Un retard de trois heures à l’arrivée finale peut ouvrir droit à une indemnisation financière. C’est une remarque d’un ami, lancée presque par hasard des mois après un vol retardé l’été dernier, qui a permis de rouvrir ce dossier : il n’était pas trop tard pour vérifier si une indemnisation pouvait être réclamée.
Sommaire
Ce que vous allez découvrir :
Le droit à indemnisation dès trois heures de retard (sauf circonstances extraordinaires)
Le délai de cinq ans pour réclamer, même longtemps après le vol
Le barème précis, de 250 à 600 euros selon la distance parcourue
Trois heures de retard, un droit à indemnisation
Un retard de trois heures ou plus à l’arrivée finale ouvre droit à une indemnisation. Ce principe découle du règlement européen CE 261/2004. Un arrêt rendu par la Cour de justice de l’Union européenne, l’arrêt Sturgeon du 19 novembre 2009, a étendu ce droit aux vols retardés de plus de trois heures à l’arrivée. Concrètement, un vol qui décolle en retard mais atterrit à l’heure ne compte pas : c’est bien l’heure d’arrivée réelle qui fait foi.
Cette protection couvre tout vol au départ d’un aéroport de l’Union européenne, ainsi que les vols qui arrivent dans l’UE lorsqu’ils sont opérés par une compagnie européenne.
À noter : L’indemnisation n’est pas due si la compagnie prouve que le retard est dû à des circoustances extraordinaires (météo extrême, grève des contrôleurs aériens, risques sécuritaires). En revanche, les pannes techniques ou les grèves du personnel de la compagnie ne sont pas exonératoires.
Autre point à connaître : la compagnie a également l’obligation de fournir une prise en charge (restauration, boissons, possibilité de passer deux communications), et ce dès 2 à 4 heures d’attente selon la distance du vol, ainsi qu’un hébergement si une nuitée devient nécessaire.
Jusqu’à cinq ans pour réclamer : le détail qui change tout
En France, le délai de réclamation est fixé à cinq ans à compter de la date du vol, conformément à l’article 2224 du Code civil, une règle confirmée par la Cour de cassation en 2017. Un vol au mois de juillet peut donc encore faire l’objet d’une demande d’indemnisation plusieurs années plus tard, tant que ce délai n’est pas dépassé. Ce délai permet de présenter une demande d’indemnisation sereinement après le vol.
De 250 à 600 euros : comment transformer une galère en chèque
Le montant de l’indemnisation est fixé en fonction de la distance du vol.
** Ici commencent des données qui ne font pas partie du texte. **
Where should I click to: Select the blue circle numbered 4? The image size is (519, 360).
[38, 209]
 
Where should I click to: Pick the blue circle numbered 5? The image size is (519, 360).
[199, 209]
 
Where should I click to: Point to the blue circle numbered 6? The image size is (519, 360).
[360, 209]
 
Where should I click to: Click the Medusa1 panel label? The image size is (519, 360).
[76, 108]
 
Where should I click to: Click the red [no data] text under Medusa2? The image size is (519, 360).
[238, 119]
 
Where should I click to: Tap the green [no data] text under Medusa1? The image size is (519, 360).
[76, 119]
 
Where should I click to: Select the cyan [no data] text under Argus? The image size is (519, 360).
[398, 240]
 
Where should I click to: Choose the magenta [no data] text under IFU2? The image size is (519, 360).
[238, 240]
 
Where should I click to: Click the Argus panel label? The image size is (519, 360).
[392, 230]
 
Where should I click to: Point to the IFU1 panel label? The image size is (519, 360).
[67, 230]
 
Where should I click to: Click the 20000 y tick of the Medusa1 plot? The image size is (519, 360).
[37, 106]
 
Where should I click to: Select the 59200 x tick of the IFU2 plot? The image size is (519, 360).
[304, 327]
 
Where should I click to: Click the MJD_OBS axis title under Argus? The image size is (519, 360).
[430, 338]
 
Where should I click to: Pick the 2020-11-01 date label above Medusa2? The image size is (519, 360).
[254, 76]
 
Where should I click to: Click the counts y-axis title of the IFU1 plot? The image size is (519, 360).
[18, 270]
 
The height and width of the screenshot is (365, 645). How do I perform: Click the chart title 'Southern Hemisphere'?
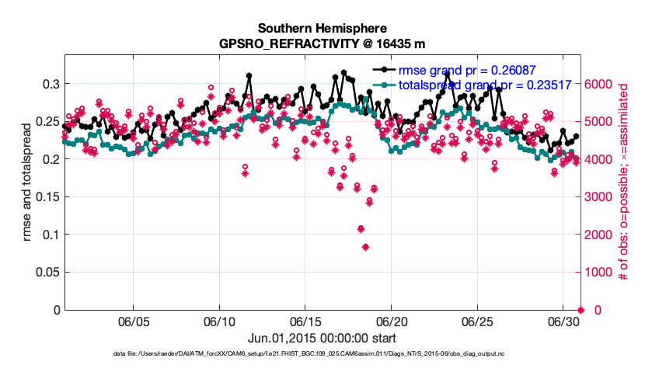[x=322, y=28]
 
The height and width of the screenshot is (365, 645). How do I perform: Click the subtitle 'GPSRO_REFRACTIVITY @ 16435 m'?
[x=322, y=43]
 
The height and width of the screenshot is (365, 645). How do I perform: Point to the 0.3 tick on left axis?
[x=47, y=84]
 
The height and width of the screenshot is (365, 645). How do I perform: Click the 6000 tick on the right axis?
[x=603, y=84]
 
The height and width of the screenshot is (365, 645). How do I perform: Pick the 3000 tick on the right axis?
[x=603, y=197]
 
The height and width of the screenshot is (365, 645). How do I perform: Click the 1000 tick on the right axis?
[x=603, y=273]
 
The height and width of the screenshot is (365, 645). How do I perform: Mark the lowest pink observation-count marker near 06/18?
[x=365, y=248]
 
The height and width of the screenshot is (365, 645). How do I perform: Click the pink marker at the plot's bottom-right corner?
[x=579, y=310]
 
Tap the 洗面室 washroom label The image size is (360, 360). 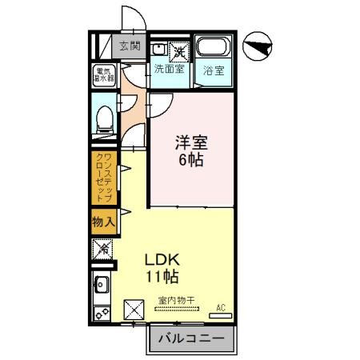click(169, 69)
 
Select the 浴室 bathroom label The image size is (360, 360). click(213, 69)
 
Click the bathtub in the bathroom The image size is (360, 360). click(213, 48)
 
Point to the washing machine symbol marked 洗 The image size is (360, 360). click(181, 50)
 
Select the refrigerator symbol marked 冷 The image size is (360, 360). click(102, 250)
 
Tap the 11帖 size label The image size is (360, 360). click(161, 278)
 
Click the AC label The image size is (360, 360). click(222, 306)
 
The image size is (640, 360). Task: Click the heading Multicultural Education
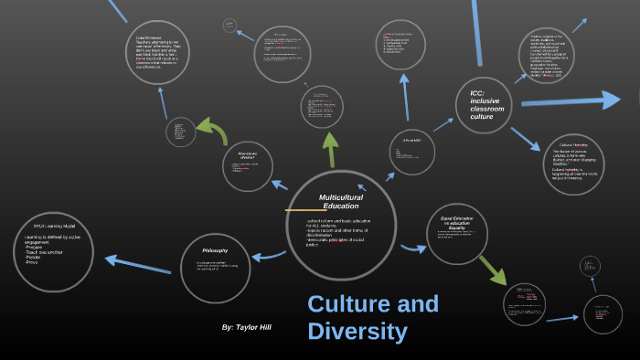340,201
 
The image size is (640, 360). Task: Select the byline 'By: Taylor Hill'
246,326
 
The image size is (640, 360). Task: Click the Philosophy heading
215,250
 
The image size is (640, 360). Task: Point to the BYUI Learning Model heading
54,226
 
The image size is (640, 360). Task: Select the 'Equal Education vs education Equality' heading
456,222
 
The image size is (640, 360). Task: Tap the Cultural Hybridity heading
572,145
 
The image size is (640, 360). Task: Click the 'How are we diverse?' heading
247,154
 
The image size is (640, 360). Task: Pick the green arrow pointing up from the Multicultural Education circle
329,145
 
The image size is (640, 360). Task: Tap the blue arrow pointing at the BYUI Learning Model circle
137,266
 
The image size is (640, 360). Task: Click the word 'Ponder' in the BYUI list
38,258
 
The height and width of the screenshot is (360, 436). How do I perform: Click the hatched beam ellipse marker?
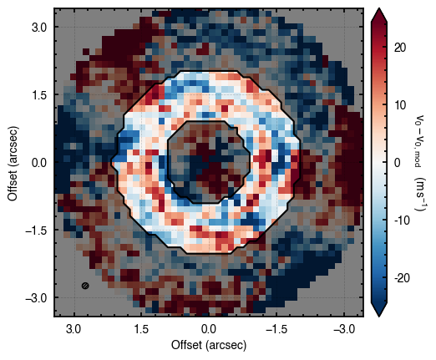pyautogui.click(x=85, y=286)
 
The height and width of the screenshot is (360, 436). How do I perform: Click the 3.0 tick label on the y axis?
pyautogui.click(x=39, y=28)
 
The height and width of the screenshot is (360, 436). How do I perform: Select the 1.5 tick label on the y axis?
pyautogui.click(x=39, y=95)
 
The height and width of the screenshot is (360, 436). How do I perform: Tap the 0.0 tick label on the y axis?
pyautogui.click(x=39, y=163)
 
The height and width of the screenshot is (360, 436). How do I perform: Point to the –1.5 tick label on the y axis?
pyautogui.click(x=37, y=231)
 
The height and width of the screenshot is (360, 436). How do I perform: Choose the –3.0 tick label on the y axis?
pyautogui.click(x=37, y=298)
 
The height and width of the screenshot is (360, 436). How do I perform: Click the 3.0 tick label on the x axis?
pyautogui.click(x=74, y=329)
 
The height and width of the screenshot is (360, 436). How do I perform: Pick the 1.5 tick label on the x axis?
pyautogui.click(x=141, y=329)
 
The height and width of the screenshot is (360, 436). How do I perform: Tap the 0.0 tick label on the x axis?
pyautogui.click(x=209, y=329)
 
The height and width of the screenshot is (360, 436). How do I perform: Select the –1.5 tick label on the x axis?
pyautogui.click(x=276, y=329)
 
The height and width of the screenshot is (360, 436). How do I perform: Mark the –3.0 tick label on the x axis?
pyautogui.click(x=344, y=329)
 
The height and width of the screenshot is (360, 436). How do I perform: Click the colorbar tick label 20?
pyautogui.click(x=400, y=48)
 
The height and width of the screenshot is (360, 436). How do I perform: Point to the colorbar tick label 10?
pyautogui.click(x=400, y=105)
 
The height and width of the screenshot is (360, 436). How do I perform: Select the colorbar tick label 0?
pyautogui.click(x=398, y=163)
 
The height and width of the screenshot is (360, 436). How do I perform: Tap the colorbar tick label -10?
pyautogui.click(x=402, y=221)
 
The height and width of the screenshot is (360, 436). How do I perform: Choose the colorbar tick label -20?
pyautogui.click(x=402, y=277)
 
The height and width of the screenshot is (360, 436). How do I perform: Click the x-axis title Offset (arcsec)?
pyautogui.click(x=209, y=345)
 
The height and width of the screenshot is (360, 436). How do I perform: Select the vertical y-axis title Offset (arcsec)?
pyautogui.click(x=13, y=164)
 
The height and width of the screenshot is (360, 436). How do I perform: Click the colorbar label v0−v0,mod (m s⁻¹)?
pyautogui.click(x=418, y=163)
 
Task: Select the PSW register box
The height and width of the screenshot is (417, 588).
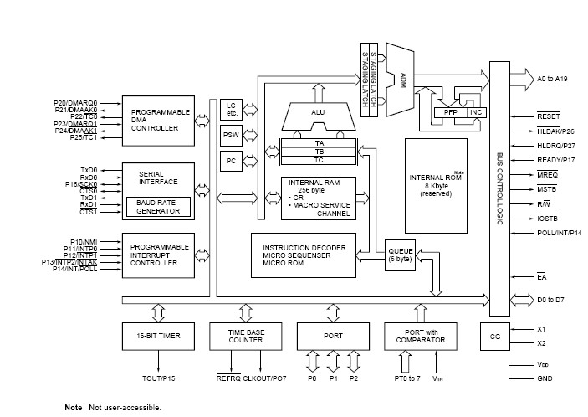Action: pyautogui.click(x=231, y=135)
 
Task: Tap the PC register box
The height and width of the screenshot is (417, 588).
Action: pyautogui.click(x=231, y=161)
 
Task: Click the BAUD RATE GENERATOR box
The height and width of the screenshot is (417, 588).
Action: pyautogui.click(x=158, y=207)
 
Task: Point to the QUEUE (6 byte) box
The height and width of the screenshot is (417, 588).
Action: pyautogui.click(x=400, y=255)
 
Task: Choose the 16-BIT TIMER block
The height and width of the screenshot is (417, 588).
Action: pyautogui.click(x=158, y=337)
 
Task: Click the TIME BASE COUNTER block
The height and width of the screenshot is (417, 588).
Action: pyautogui.click(x=246, y=337)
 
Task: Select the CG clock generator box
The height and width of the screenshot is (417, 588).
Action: pyautogui.click(x=495, y=337)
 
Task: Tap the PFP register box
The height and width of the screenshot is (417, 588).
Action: pyautogui.click(x=451, y=112)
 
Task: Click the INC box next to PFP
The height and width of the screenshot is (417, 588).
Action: pyautogui.click(x=477, y=112)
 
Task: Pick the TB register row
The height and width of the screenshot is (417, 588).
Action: pyautogui.click(x=319, y=152)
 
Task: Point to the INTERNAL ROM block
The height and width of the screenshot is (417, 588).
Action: pyautogui.click(x=436, y=186)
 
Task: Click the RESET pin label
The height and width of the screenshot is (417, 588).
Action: pyautogui.click(x=548, y=116)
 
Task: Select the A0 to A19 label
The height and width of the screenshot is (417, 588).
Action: pyautogui.click(x=552, y=79)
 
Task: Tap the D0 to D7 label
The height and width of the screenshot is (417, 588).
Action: pyautogui.click(x=550, y=300)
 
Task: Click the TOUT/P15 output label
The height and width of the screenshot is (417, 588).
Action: pyautogui.click(x=159, y=378)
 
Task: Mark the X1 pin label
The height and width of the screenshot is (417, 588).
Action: pyautogui.click(x=541, y=329)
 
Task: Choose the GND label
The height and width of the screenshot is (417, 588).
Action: pyautogui.click(x=545, y=378)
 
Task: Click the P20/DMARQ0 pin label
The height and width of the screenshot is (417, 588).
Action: pyautogui.click(x=75, y=103)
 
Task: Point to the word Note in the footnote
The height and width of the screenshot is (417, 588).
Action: pyautogui.click(x=74, y=407)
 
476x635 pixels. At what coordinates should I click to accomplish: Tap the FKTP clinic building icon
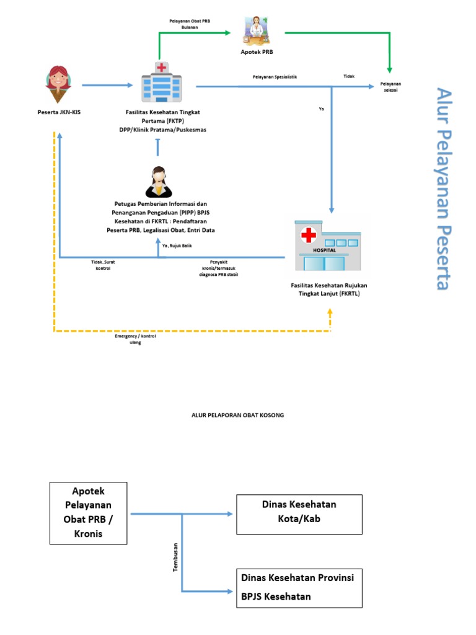161,82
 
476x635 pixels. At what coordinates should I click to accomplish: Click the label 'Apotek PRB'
257,53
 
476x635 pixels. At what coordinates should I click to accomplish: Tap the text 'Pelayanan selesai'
391,87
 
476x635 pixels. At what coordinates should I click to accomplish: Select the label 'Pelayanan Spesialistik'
275,77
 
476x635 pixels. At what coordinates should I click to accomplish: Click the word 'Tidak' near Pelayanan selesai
349,77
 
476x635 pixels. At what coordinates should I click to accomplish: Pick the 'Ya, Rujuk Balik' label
177,246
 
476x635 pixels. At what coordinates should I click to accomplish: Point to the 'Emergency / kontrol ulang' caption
135,339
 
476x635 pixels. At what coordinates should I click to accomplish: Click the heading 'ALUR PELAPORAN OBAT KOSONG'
237,415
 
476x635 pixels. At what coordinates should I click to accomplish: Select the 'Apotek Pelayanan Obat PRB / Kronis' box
88,513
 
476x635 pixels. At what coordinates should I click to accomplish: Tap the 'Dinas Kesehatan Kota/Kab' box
299,514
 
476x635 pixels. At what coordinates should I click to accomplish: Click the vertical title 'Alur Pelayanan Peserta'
442,188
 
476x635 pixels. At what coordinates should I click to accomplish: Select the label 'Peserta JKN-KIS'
58,112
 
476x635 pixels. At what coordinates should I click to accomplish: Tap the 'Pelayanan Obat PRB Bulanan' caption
190,24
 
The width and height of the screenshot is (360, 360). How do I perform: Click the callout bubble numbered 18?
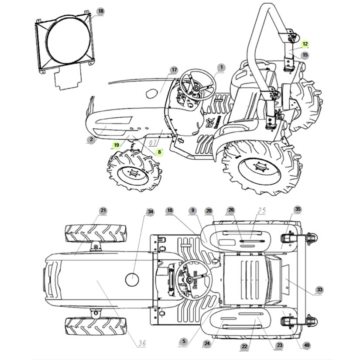101,11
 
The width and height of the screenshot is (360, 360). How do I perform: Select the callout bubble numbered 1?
221,67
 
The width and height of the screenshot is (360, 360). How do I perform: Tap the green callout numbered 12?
305,44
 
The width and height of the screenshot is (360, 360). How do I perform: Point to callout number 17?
174,70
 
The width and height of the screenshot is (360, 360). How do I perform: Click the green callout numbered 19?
116,145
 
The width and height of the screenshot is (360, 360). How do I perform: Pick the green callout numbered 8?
159,152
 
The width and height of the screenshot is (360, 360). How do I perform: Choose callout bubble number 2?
91,140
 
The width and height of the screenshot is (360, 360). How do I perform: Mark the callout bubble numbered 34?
150,212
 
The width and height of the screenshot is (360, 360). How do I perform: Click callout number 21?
103,211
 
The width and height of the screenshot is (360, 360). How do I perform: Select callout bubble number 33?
320,290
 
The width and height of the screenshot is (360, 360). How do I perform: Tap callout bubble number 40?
307,346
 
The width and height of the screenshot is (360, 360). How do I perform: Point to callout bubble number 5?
183,341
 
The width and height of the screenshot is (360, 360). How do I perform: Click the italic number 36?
141,343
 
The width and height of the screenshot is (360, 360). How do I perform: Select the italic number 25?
261,211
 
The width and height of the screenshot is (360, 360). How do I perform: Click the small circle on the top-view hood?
132,279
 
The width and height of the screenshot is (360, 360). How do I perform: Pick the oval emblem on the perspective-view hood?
152,93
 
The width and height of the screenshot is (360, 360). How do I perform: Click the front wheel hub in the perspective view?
131,173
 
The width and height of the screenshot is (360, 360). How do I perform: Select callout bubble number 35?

Le barème est simple :
250 euros pour les vols de moins de 1 500 kilomètres ;
400 euros pour les vols intra-UE de plus de 1 500 kilomètres ou pour les vols de 1 500 à 3 500 kilomètres ;
600 euros pour les vols hors UE de plus de 3 500 kilomètres.
Une nuance existe pour les longs-courriers : si le retard à l’arrivée reste compris entre trois et quatre heures sur un vol hors UE de plus de 3 500 kilomètres, l’indemnité peut être réduite de 50 % (soit 300 euros), mais elle est due intégralement (600 euros) dès que le retard dépasse quatre heures.
En juin 2025, les ministres européens des Transports ont validé un accord politique visant à réviser ce règlement, avec des seuils de déclenchement relevés à quatre heures pour les vols courts et six heures pour les longs-courriers. Cette réforme, encore en discussion avec le Parlement européen, est jugée régressive par les associations de consommateurs, et elle n’est pas encore entrée en vigueur.
Par ailleurs, depuis le 7 février 2026, une médiation préalable est devenue obligatoire en France avant toute action en justice contre une compagnie aérienne, une étape supplémentaire à connaître en cas de refus persistant.
Tant que la réforme européenne n’est pas définitivement votée, le régime actuel reste applicable : trois heures de retard, et une indemnité de 250 à 600 euros à réclamer.
Un vol retardé peut ouvrir droit à une indemnisation. Entre le barème précis selon la distance, le délai de cinq ans pour agir et les obligations de prise en charge pendant l’attente, il est possible de vérifier si une indemnisation peut encore être réclamée.